Inger trembled violently on the bed, her chest heaving, her eyes wide and wet with genuine, unadulterated terror. The threat of public humiliation—of being dragged through the tabloid mud—was a knife pressed directly against her carotid artery. Everything she had built, every invitation, every social connection, would evaporate overnight.

Cynthia slowly turned her head and locked eyes with Brenda, who was shaking like a leaf in a hurricane, the wooden statue trembling in her numb fingers.

"Put it down," Cynthia commanded. Her voice was soft. It was terrifying.

Brenda nearly dropped the statue in her frantic haste to place it gently, reverently, on the nightstand. She backed away with her hands raised, her face pale as milk.

"Get out," Cynthia hissed, the words laced with ice.

Inger scrambled off the bed, her expensive heels skidding on the hardwood, her lacquered hair coming unpinned. She shot Cynthia a look of pure, venomous, undiluted hatred—a promise of future retribution—but she didn't dare open her mouth. She fled the room, Brenda scurrying at her heels like a frightened rat.

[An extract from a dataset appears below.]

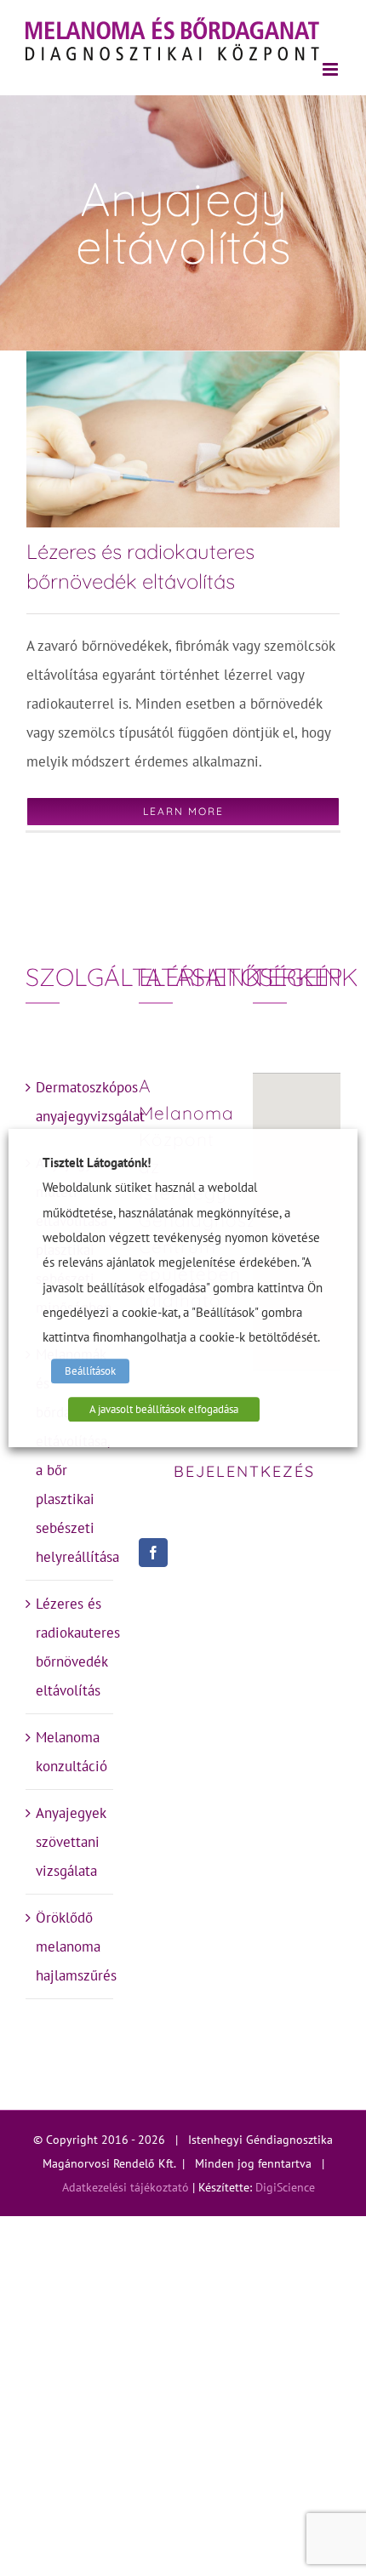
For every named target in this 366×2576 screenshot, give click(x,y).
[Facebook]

Cynthia walked to the door and turned the lock with a decisive click. She crossed to the nightstand and picked up the wooden statue with both hands, cradling it against her chest. Her thumb gently, tenderly brushed away a single speck of dust from the carved face. For a fraction of a heartbeat, her cold, hard eyes softened with a grief so deep it threatened to swallow her whole. She blinked it away.

She pulled out her phone and tapped the screen, uploading the audio file to an encrypted cloud server with triple redundancy. The war in this house had just escalated to a new level. And she intended to win.